Kansas Secretary of State Scott Schwab said Tuesday that his office wasn’t in a position to require voters to wear masks when they head to the polls, although he urged residents to "be safe" and follow local public health guidance.


This mirrors similar instructions Schwab relayed ahead of the August primary, although it comes at a time when mask-wearing mandates have increasingly divided residents and local governments across the state.


The Secretary of State’s Office won’t wade into those disputes, Schwab told reporters on a conference call Tuesday.


"You can’t say you have to wear a mask any more than you can say you have to wear a shirt," he said. "The law is very clear on that."


Still, he cautioned voters that the most expedient thing to do was follow local public health guidance, lest disagreements break out at polling places between those on opposing ends of the mask debate.


"If you want to have that mask fight, Twitter is probably a better place than a polling line," Schwab said.


On the first day of advance in-person voting in Shawnee County, virtually all voters appeared to be wearing face masks in compliance with local mandates, a pattern that has largely been duplicated in counties across the state.


Poll workers likewise appear to be using personal protective equipment, although The Associated Press reported that poll workers at an Ellis County site weren’t wearing masks.


The state spent over $1 million of its allotment of federal COVID-19 relief dollars on kits sent to each polling place, which includes personal protective equipment and other mitigation supplies, such as plexiglass partitions to separate poll workers from voters.


As of Tuesday morning, 482,797 requests for mail ballots had been received, with most of those already mailed, according to the Secretary of State’s Office.


A little over 46,000 voters have already returned their mail ballots and roughly 31,000 Kansans have taken advantage of in-person advance voting, which is up and running in most counties.


Meanwhile, a printing error affected roughly 4,000 ballots in the Kansas Senate District 40 race, where the race was incorrectly labeled as being for the U.S. Senate.


The issue appears limited to ballots in Ellis County, the biggest county in that district, and Schwab said local officials were working to reprint the ballots.


Ellis County Clerk Donna Maskus said the issue was discovered midday Friday and new ballots were expected to arrive Wednesday, with advance in-person voting resuming the next day.
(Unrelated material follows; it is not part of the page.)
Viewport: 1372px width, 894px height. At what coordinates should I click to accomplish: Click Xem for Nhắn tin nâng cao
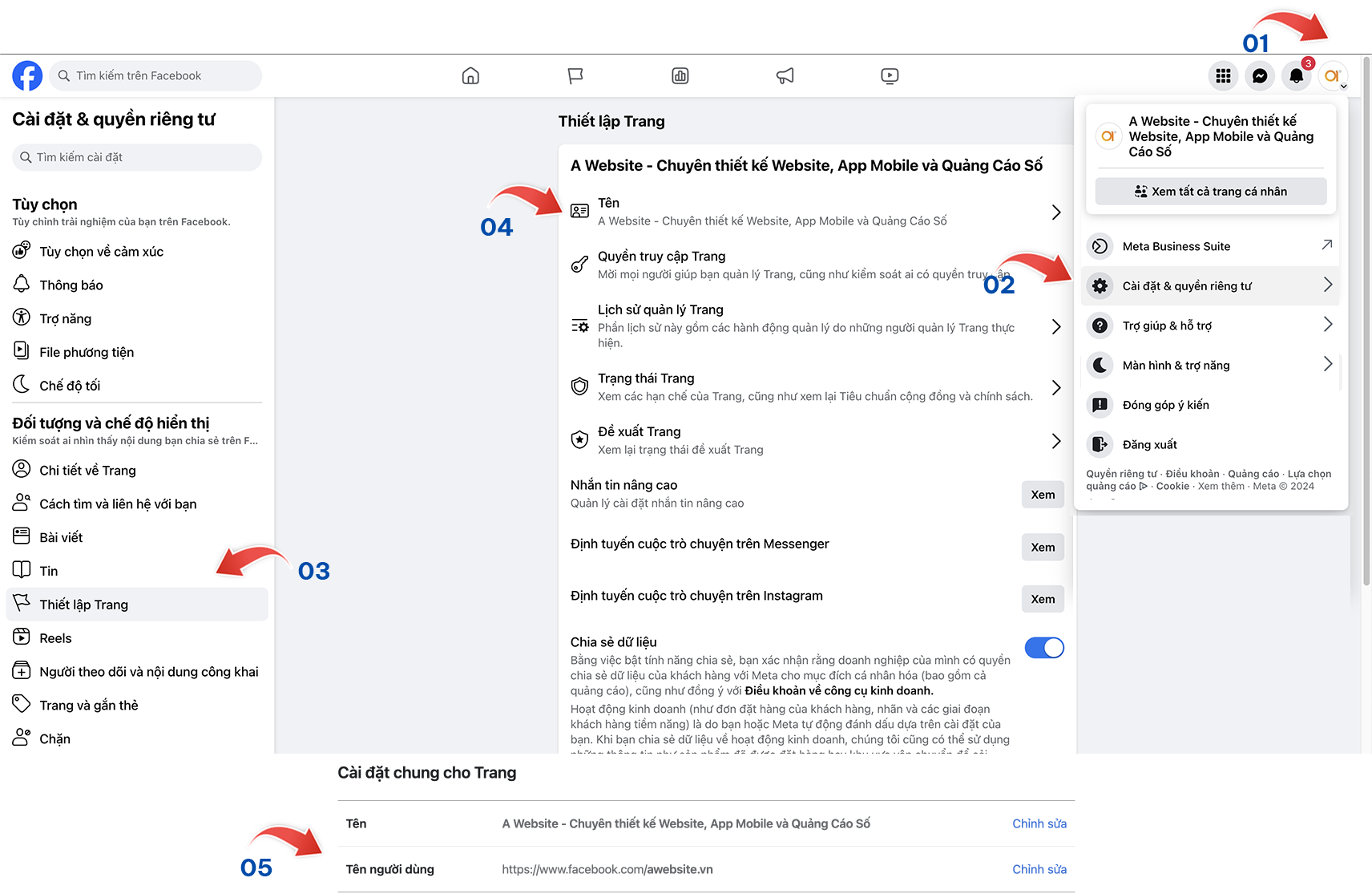click(x=1042, y=494)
"I assure the voters that even voting the incorrect verbiage, it will be tallied correctly," she said.


The incumbent, Sen. Rick Billinger, R-Goodland, said he was only informed of the issue Tuesday morning.


"It was an honest mistake and somebody just missed it," he said.


Larry Dreiling, the Democrat in the race, referred questions about a potential legal challenge to his attorney but said his campaign was taking the issue as it comes.


But the lawyer, John Bird, said the situation was "intolerable" and noted there were other deficiencies with the ballots and said that the decision to cancel advance voting for those days was "cavalier."


"It is a nightmare situation because of incompetence," Bird said.


He contended that a legal challenge would be fruitful.


"A candidate who is looking to have a good, fair, well-run election would have a complaint," Bird said.


Schwab said that any legal challenge would only likely come into play if the margin of victory was about 4,000. Billinger won by 15,000 votes in 2016 in what is a heavily Republican district.


Schwab said he was pleased with voter turnout statewide and that his office was "not surprised" about the intense demand for advance voting.


Many entities are encouraging those who request a mail ballot to return it in one form or another.


If voters abandon their mail ballot plans and go to the polls in person, they will vote via provisional ballot, which will only be counted after it is assured a mail ballot wasn’t also returned.


Schwab also said voters should take advantage of drop boxes if possible rather than mailing in their ballot. Voters also can return their ballot to the county elections office or to their local polling place on Election Day, he said.


"Your ballot is not insured," he said. "It is your responsibility."